SELECTED EXCERPT:
In 2019 both the National Portrait Gallery and the Tate made the decision to reject further donations from The Sackler Trust. According to The Rolling Stone Magazine, a spokesperson for the Tate said, “We do not intend to remove references to this historic philanthropy. However, in the present circumstances we do not think it right to seek or accept further donations from the Sacklers”. In a joint statement about rejecting further donations ,The National Portrait Gallery and The Sacklers stated, “It has become evident that recent reporting of allegations made against Sackler family members may cause this new donation to deflect the National Portrait Gallery from its important work”.

According to The Sackler Trust’s Annual Reports, available publicly through the Charity Commission for England and Wales, , The Sackler Trust only made 14 Institutional Grants above £150,000 in 2019, compared to 25 in 2017. The 2019 Annual Report from The Sackler Trust also cites a £1,248,370 reduction in previous commitments, which appears to be the only reduction in commitments between 2015-2019. Whilst the report gives no reasoning behind a reduction in commitments, part of it may be due to organisations breaking ties with the Trust, as well as the Trust halting new donations in 2019 due to the controversies surrounding the Sackler family.

UCL did not specify the value of The Sackler Trust’s funding of the IoMH Director and Sackler Chair, but based on the Annual Reports, it is likely that the sum constitutes less than £150,000 p/a. UCL also did not say whether funding by The Sackler Trust was in the form of a one off payment, or a recurring donation.

When asked about UCL’s involvement with The Sackler Trust, a UCL spokesperson said:

All donations and grants are subject to regular review by the UCL Gift Acceptance Committee to ensure they are in line with our established Gift Acceptance Policy which considers the ethical aspects of the donation.

We always consider any donation or grant in the light of all the circumstances known at the time it is offered. If we were to accept any funds from Sackler in the future, we would carefully review all the current publicly available information.”

WHAT THIS TASK INVOLVES: Continue the passage about Sackler Trust donations and UCL from where it stops.

Dataset items:

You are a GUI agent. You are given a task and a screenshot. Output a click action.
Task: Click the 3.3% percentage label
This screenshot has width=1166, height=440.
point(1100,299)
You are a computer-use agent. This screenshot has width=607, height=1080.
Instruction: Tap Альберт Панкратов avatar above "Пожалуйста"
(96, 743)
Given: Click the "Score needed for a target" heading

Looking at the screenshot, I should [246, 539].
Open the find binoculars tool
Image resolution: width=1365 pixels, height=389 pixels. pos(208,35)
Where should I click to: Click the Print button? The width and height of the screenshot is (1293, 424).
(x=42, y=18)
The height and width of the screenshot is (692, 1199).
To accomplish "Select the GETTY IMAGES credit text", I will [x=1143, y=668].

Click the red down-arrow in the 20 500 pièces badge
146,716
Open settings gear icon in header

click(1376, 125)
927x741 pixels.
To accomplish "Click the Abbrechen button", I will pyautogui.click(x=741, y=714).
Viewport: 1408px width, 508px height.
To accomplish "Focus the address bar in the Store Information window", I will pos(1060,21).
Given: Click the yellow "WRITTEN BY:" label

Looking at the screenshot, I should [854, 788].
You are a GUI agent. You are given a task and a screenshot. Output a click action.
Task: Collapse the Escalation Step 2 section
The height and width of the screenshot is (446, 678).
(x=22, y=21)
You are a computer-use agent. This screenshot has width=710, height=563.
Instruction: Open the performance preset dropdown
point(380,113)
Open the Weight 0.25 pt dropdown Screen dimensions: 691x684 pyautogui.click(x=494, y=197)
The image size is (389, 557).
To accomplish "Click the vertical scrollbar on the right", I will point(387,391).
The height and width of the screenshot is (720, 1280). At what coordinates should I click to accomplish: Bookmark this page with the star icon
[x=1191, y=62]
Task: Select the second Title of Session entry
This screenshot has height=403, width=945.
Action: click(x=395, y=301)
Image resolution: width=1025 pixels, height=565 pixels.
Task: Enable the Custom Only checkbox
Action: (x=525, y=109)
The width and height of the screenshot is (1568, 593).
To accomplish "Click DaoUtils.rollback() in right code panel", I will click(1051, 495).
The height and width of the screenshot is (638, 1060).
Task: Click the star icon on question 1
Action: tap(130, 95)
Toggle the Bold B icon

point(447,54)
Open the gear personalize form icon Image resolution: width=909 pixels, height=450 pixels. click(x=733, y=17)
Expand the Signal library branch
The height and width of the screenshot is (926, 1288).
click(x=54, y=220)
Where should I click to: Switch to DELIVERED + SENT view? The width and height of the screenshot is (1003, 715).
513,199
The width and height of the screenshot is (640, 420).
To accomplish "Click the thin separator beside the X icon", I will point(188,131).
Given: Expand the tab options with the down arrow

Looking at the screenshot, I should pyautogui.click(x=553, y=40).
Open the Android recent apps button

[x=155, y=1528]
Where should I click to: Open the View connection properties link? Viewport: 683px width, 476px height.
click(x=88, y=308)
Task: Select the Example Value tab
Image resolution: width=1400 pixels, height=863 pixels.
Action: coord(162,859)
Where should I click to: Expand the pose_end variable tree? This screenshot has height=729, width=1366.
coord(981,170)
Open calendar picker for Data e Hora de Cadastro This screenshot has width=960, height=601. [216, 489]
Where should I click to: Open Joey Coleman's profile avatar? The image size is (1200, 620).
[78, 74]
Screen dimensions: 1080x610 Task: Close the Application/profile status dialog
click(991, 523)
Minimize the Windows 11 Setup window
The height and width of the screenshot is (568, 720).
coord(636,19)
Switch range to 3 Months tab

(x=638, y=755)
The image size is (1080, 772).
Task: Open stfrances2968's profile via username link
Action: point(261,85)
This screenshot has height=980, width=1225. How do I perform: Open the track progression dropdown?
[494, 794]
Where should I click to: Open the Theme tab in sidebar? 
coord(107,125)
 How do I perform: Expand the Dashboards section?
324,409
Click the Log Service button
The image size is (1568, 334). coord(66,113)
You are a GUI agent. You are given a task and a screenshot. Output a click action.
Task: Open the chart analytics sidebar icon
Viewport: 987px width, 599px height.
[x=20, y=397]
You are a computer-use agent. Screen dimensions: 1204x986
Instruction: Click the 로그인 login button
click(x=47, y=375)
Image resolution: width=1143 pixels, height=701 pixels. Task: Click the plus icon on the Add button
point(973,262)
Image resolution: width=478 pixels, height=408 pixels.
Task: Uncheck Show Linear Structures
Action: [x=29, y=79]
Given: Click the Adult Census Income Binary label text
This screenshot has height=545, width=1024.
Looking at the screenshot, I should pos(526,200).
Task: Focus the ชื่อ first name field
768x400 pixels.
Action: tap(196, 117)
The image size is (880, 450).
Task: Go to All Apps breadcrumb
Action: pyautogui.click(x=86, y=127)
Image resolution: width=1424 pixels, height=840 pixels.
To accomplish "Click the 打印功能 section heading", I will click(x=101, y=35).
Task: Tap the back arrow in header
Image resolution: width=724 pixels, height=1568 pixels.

WRITTEN RESPONSE:
The Sackler Trust’s involvement with UCL is still listed on the Trust’s website, which claims that “The Sackler Trust is funding the inaugural Director and Chair of the Institute”. It could be construed, therefore, that the relationship between the IoMH and The Sackler Trust is an ongoing one.

UCL has also previously received a grant of £1.4million from The Sackler Trust in 2015, according to the 2015 and 2016 Annual Reports by the Trust. The purpose of the grant is not stated in the report. The Evening Standard reported that UCL has also received or has been pledged £2,654,000 by the Dr Mortimer and Theresa Sackler Foundation, another organisation established by the members of the Sackler family, for the Institute of Skeleto-Muscular Research, and other purposes. A 2004 article on UCL News about the unveiling of a commemorative Sackler Plaque confirms the receipt of a ‘major gift’ from the Foundation by UCL. Dame Theresa Sackler is also a Trustee of The Sackler Trust.

The research undertaken by the IoMH is vitally important. Mental health has increasingly been a subject of academic and social discussion, and it is admirable for UCL to dedicate resources to mental health research. However, by affiliating themselves with the Sackler family, UCL and the IoMH make themselves vulnerable to the questioning of their ethical stance relating to the opioid addiction crisis, and therefore to the overshadowing of the important work done by the IoMH.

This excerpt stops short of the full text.